What you have to do ::
From the line containing "Image resolution: width=1372" down to the line containing "has width=1558, height=784." in the records below, reproduce every line exactly, ends included, and omit all others.

Data to process ::
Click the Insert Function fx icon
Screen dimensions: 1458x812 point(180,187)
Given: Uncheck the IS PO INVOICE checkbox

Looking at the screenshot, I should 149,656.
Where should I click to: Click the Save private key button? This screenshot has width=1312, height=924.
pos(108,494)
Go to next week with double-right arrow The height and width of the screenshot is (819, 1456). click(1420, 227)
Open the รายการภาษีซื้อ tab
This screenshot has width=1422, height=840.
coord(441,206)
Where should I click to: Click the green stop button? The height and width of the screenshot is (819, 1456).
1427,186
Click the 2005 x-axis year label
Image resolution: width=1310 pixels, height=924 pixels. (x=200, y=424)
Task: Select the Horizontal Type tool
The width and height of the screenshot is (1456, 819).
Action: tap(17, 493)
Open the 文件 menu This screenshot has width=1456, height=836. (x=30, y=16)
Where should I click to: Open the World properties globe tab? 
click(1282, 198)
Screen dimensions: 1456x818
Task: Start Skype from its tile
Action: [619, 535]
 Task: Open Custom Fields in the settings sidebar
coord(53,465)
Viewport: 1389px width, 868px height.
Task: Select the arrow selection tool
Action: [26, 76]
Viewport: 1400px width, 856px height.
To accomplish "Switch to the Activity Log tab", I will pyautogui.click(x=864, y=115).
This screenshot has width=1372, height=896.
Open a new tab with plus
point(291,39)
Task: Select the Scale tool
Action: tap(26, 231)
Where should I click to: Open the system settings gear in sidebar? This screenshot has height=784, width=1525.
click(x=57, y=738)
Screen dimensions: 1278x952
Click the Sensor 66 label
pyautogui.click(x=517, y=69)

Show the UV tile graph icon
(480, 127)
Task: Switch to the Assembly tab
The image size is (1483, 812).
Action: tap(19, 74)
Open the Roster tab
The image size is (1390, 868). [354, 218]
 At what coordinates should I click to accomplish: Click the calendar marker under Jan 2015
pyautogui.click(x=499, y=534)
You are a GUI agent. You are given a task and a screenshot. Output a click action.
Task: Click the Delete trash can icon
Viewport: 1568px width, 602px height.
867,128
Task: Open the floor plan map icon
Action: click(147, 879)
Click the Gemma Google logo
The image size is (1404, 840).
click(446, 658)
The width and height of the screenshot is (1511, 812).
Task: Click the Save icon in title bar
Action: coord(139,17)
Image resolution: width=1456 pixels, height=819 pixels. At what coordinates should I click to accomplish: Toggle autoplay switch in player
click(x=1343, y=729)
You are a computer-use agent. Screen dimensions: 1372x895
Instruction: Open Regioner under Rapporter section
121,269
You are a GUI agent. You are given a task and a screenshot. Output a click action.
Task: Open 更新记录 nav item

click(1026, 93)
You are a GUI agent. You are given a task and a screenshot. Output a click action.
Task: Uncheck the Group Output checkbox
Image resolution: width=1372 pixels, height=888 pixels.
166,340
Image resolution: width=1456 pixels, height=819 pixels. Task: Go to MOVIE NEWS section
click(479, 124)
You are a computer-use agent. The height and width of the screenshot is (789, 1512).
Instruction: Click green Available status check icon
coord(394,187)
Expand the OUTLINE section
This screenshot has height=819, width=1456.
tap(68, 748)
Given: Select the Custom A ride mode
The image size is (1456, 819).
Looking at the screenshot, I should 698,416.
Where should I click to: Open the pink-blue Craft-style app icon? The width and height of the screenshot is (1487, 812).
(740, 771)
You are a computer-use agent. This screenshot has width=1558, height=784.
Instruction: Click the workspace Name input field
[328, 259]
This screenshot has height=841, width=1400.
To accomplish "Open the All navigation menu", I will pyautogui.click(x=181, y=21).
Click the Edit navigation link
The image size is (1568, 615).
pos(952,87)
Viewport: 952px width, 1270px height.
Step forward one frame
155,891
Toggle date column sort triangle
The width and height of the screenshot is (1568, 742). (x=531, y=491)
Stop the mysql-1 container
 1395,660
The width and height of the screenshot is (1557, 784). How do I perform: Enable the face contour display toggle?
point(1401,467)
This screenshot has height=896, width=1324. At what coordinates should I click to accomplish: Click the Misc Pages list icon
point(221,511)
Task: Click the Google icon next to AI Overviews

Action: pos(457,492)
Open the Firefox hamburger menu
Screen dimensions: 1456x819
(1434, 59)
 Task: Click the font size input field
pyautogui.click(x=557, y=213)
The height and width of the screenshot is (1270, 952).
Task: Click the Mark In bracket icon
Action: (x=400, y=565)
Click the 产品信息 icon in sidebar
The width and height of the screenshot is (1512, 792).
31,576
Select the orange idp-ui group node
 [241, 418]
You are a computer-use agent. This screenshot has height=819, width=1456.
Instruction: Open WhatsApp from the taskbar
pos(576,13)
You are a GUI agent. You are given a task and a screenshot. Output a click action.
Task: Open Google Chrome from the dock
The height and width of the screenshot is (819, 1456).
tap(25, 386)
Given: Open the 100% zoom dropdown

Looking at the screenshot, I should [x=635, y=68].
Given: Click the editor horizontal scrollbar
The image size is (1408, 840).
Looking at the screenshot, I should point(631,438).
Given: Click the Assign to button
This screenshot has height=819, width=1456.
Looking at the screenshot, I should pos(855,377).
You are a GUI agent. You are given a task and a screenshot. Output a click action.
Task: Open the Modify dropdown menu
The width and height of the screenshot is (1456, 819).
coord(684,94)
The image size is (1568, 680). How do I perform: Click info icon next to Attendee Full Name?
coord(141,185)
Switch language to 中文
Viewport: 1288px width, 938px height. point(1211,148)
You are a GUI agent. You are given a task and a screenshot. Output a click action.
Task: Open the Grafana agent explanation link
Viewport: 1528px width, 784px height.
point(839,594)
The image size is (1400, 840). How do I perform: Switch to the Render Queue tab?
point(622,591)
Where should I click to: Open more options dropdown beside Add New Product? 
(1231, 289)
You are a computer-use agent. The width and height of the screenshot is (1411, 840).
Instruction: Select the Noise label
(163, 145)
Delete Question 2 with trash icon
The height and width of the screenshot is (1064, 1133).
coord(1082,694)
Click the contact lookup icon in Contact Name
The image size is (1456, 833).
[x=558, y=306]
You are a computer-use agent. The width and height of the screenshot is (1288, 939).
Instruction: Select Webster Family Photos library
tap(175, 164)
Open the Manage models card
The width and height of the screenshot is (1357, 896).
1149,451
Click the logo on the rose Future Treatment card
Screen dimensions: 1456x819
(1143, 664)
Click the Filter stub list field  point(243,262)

The completed task ::
Image resolution: width=1372 pixels, height=888 pixels.
166,340
Image resolution: width=1456 pixels, height=819 pixels. Task: Go to MOVIE NEWS section
click(479, 124)
You are a computer-use agent. The height and width of the screenshot is (789, 1512).
Instruction: Click green Available status check icon
coord(394,187)
Expand the OUTLINE section
This screenshot has height=819, width=1456.
tap(68, 748)
Given: Select the Custom A ride mode
The image size is (1456, 819).
Looking at the screenshot, I should 698,416.
Where should I click to: Open the pink-blue Craft-style app icon? The width and height of the screenshot is (1487, 812).
(740, 771)
You are a computer-use agent. This screenshot has width=1558, height=784.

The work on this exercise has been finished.